Schauplatz ist ein burgendländisches Dorf zwischen Andau und Pamhagen (näher an Wallern oder näher an Tadten?), beinahe meint man, es einzeichnen zu können auf der Landkarte, aber dann entzieht es sich doch wieder – auch seiner literarischen Verortung in der Nachbarschaft von Zick, dem fiktiven Dorf von Klaus Hoffers Bieresch-Romanen.
Nincshof liegt im Dazwischen, zwischen Fiktion und Realität in einer Gegend, wo der eine oder andere Feldweg über eine grüne Grenze führt. Und Nomen est Omen: Das ungarische Wort „nincs“ bedeutet „gibt es nicht, ist nicht vorhanden“. Kein Nincshof also im Seewinkel, an der Grenze zu Ungarn, wohin sich eine Romanfigur auf dem Heimweg einmal verfährt. Hätte sie dort nach dem Weg gefragt, hätte man ihr dann vielleicht gesagt: Olyan falu nincs. So ein Dorf gibt es nicht. Aber gibt es nur das, was wir kennen? Woran wir uns erinnern?
Johanna Sebauer hat in ihrem Roman das Vergessen zum Thema gemacht. Aber nicht jenes strategische, aktive Verdecken und Vergessen von Verbrechen, gegen das in der österreichischen Literatur seit Jahrzehnten angeschrieben wird. Es ist vielmehr das Vergessenwerden (im Passiv!), das von der Gruppe angestrebt wird, die sich die Oblivisten nennt. Und dennoch hat es wohl ein gewisses Naheverhältnis zu dem von Arik Brauer besungenen „Köpferl im Sand“.

## KURZE ÜBUNG A
Wie nennt sich laut dem Auszug die Gruppe, die das Vergessenwerden anstrebt?
Der Auszug und die Datensätze stehen in keinem Zusammenhang miteinander.

## BEREITGESTELLTE DATEN
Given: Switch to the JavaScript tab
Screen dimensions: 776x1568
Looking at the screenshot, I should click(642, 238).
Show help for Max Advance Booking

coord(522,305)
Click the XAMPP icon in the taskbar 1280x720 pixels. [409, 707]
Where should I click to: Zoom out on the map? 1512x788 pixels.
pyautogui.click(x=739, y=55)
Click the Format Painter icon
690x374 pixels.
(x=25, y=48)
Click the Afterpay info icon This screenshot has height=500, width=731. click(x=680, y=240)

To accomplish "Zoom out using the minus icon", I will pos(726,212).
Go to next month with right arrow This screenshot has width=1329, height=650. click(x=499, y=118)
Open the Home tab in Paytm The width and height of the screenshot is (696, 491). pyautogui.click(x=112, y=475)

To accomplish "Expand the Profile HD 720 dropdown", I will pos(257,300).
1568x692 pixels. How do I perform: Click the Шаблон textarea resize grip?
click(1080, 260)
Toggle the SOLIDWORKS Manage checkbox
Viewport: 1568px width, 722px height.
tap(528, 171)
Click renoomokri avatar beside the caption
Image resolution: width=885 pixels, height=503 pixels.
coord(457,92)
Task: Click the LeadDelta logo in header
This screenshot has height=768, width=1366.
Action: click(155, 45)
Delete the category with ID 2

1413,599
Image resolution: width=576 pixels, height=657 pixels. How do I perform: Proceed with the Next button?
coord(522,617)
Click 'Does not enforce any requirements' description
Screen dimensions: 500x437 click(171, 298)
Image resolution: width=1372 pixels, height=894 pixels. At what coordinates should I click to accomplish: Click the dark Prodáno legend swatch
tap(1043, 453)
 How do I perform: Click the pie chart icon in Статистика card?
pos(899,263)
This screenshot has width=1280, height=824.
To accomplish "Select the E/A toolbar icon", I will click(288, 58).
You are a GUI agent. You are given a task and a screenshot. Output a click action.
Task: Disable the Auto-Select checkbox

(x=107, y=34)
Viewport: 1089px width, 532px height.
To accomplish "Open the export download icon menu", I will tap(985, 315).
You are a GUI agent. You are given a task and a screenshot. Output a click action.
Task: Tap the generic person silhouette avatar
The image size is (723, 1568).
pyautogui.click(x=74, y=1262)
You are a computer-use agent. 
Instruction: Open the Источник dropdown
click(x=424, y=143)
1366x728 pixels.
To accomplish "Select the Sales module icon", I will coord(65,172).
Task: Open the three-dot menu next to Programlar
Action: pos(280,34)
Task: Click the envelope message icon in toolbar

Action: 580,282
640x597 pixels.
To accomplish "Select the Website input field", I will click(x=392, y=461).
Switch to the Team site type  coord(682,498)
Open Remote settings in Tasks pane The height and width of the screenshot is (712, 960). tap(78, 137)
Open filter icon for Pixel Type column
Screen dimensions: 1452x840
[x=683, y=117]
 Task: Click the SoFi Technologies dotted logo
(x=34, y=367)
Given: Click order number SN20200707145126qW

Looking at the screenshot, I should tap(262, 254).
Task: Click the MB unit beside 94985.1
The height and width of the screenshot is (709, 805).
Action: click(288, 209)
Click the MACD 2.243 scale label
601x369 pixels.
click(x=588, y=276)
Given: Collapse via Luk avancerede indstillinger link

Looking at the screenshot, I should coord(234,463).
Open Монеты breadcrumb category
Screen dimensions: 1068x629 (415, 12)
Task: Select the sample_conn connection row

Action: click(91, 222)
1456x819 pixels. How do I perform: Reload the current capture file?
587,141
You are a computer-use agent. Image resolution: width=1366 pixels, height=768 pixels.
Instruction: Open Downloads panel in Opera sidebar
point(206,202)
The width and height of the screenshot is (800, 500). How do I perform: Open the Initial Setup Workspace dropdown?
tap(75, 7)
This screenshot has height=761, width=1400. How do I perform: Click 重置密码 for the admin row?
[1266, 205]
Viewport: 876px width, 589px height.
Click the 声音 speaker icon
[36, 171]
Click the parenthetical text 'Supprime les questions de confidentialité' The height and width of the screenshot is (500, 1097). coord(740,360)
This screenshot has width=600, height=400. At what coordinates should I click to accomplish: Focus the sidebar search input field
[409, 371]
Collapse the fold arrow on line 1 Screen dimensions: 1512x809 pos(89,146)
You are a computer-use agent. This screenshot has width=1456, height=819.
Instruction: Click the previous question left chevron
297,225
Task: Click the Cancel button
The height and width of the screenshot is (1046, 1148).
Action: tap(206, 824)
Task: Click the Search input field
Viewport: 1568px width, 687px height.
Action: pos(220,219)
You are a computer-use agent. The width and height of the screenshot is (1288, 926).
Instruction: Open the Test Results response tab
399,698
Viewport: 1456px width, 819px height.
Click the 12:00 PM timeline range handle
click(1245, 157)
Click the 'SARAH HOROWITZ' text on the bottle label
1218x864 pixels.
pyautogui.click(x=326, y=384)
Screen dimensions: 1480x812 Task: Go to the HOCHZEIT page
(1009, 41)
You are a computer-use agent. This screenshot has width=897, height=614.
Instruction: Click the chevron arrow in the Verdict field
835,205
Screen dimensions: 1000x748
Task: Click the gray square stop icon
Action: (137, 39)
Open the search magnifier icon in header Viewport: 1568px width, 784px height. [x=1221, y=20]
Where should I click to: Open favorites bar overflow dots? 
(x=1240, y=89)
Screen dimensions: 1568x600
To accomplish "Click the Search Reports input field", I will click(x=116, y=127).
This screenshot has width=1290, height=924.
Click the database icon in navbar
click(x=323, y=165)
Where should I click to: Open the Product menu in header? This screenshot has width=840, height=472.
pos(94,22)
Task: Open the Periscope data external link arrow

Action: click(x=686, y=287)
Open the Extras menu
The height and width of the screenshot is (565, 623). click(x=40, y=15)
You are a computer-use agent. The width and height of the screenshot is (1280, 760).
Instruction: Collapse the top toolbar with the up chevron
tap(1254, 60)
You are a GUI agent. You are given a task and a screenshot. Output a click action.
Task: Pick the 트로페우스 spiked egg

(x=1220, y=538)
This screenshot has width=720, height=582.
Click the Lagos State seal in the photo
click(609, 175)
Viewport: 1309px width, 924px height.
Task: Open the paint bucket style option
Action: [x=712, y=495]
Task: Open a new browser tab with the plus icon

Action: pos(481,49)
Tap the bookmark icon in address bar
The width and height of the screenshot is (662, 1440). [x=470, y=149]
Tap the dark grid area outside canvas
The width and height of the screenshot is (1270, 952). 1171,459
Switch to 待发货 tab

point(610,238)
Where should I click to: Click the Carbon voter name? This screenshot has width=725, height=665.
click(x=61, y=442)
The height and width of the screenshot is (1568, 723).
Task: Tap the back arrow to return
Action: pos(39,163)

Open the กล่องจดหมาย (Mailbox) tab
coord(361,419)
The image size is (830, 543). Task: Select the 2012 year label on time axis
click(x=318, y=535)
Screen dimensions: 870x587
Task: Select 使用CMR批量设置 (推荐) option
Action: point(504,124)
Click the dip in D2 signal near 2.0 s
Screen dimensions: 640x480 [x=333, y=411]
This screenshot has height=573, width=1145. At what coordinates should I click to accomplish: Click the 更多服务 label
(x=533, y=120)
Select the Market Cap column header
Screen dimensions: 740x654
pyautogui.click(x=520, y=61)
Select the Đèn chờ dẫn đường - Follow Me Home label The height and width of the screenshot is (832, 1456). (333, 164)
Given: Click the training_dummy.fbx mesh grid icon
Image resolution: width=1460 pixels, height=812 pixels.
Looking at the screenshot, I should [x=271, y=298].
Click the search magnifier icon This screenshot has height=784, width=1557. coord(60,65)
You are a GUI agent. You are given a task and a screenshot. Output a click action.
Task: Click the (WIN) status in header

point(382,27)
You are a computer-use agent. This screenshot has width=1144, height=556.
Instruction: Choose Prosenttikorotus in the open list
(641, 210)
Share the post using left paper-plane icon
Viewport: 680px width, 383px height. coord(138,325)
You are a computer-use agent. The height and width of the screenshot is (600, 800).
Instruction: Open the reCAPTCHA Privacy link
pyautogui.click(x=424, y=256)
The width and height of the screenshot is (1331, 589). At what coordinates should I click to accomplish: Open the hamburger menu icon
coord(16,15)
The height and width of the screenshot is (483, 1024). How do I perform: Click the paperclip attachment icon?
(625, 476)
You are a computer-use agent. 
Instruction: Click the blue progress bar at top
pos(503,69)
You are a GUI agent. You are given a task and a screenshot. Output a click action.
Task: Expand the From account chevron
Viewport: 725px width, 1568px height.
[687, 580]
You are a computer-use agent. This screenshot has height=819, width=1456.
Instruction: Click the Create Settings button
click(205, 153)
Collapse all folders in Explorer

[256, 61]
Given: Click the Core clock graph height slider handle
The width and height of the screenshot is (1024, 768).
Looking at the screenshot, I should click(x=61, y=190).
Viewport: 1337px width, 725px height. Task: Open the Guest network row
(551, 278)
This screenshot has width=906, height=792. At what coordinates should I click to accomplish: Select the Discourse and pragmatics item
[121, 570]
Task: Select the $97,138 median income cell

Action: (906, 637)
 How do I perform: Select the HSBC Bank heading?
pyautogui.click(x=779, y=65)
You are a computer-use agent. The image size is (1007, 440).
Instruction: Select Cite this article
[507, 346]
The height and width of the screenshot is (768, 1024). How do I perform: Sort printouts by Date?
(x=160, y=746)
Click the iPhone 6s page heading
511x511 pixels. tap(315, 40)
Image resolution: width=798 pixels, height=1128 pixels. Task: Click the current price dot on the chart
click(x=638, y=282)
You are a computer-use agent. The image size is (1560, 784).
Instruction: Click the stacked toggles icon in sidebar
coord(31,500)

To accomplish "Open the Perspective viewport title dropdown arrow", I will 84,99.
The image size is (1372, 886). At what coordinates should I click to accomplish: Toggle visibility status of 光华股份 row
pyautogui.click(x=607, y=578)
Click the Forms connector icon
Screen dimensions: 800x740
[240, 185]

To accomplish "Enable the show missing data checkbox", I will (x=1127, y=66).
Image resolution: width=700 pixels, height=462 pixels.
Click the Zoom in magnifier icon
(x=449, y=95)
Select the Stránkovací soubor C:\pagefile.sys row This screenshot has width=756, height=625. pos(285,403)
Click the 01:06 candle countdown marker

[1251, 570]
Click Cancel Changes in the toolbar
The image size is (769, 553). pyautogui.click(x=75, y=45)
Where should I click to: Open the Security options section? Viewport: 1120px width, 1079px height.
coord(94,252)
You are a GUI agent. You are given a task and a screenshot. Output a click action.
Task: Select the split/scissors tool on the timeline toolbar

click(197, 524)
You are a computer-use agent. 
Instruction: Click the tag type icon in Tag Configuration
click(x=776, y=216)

## KURZE ÜBUNG B
Schreiben Sie aus den Datensätzen die Zeilen von der Zeile mit „has height=819, width=1456.“ bis zur Zeile mit „(x=160, y=746)“ unverändert ab, beide Zeilen eingeschlossen.

## RICHTIGE ANTWORT A
Die Gruppe nennt sich die Oblivisten.

## RICHTIGE ANTWORT B
You are a computer-use agent. This screenshot has height=819, width=1456.
Instruction: Click the Create Settings button
click(205, 153)
Collapse all folders in Explorer

[256, 61]
Given: Click the Core clock graph height slider handle
The width and height of the screenshot is (1024, 768).
Looking at the screenshot, I should click(x=61, y=190).
Viewport: 1337px width, 725px height. Task: Open the Guest network row
(551, 278)
This screenshot has width=906, height=792. At what coordinates should I click to accomplish: Select the Discourse and pragmatics item
[121, 570]
Task: Select the $97,138 median income cell

Action: (906, 637)
 How do I perform: Select the HSBC Bank heading?
pyautogui.click(x=779, y=65)
You are a computer-use agent. The image size is (1007, 440).
Instruction: Select Cite this article
[507, 346]
The height and width of the screenshot is (768, 1024). How do I perform: Sort printouts by Date?
(x=160, y=746)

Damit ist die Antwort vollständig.